地高辛标记原理及步骤

斑点杂交实验

【实验原理】用的高辛标记的HCV RNA探针检测HCV RT-PCR产物。

【实验步骤】

1．处理：将尼龙膜浸泡于20×SSC 中吸足液体后，夹在两层滤纸中37℃烘烤20—30 min。（将尼龙膜置入烤箱后立即进行下一步操作）

2．变性：将待测DNA 样品（HCV 经RT-PCR 扩增产物；HBV 的PCR 扩增产物作为阴性对照，每组两种样品各10μL ）置于PCR 仪中100℃加热10min ，立即置冰中，并置于-20℃冰箱中骤冷5min 。

（每一排共三组的样品点在同一张尼龙膜上）

【原理】使DNA 样品变性，即双链DNA →单链DNA 。

3．点样：将上述变性后的样品各2μL 点在尼龙膜的毛面上，室温下风干后，于烤箱中120℃烘烤30 min。

【原理】使样品中的DNA 与膜结合牢固。

4．预杂交：将杂交膜封入杂交袋中（每两组的膜背靠背封在一个杂交袋中），做好剪角标记（勿过大）。用1000μL 加样器，加入预杂交液（Dig Easy Hyb），每组5mL 全部加完，使尼龙膜恰恰漂起即可，若5mL 预杂交液不足，可适当补加。除去气泡，置42℃恒温摇床上，轻轻振摇30min-60min 。

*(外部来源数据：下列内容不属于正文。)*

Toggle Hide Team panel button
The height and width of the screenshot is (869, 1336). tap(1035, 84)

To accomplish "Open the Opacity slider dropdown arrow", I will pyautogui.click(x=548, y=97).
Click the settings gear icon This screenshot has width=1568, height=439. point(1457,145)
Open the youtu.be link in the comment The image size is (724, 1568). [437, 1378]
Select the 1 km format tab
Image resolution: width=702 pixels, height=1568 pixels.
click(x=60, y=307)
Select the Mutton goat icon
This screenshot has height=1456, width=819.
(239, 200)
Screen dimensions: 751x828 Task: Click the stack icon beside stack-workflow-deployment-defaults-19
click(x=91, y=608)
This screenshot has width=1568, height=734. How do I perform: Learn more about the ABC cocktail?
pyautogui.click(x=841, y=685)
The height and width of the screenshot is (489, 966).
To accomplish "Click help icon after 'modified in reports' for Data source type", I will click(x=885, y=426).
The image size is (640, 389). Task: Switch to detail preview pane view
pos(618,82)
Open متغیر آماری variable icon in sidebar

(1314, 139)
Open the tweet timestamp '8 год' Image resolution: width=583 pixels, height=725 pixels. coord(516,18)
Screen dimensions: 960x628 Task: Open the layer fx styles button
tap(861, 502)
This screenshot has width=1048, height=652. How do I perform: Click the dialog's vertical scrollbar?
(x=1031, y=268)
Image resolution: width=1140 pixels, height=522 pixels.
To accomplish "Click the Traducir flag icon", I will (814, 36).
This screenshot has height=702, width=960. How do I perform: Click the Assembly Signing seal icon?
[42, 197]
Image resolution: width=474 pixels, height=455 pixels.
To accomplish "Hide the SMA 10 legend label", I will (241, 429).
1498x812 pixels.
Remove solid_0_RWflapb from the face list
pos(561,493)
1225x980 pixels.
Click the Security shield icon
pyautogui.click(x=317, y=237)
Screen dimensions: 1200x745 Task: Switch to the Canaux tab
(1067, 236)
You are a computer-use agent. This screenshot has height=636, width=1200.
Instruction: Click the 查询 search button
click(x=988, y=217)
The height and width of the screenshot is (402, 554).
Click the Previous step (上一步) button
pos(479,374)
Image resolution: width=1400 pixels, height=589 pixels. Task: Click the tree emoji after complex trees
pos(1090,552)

【原理】封闭杂交膜上多余的非特异性DNA 结合位点。

5．杂交液制备：用预杂交液将探针按100ng/mL浓度稀释，即为杂交液。（已准备好）

6．杂交：剪开杂交袋一个小角，倾去预杂交液，加入杂交液2-3mL ，除去气泡，封口。置50℃恒温摇床上，轻轻振荡过夜。

7．洗膜：（1）回收杂交液；

（2）室温下，用2×wash solution洗膜两次，每次5min ；

（3）将0.1×wash solution预热到50℃洗膜两次，每次15min 。

【原理】洗去未结合的探针，否则会导致过高的本底。

8. 封闭：取出膜，在含有30mL BufferⅠ的培养皿中浸泡1分钟平衡后，转入30mL BufferⅡ中，室温作用30-60min 。

【原理】封闭杂交膜上非特异性的蛋白结合位点。

（在此阶段末期，准备下一步的抗体稀释。稀释方法：加1μL Anti-DIG-AP到10mL Buffer Ⅱ后轻轻混匀，4℃ 可保存12h 。）

9. 酶联抗体结合：将杂交膜封入一个新的杂交袋中，加入3mL Anti-DIG-AP/ Buffer Ⅱ中室温作用30min ，经常摇动，使酶联抗体与地高辛结合。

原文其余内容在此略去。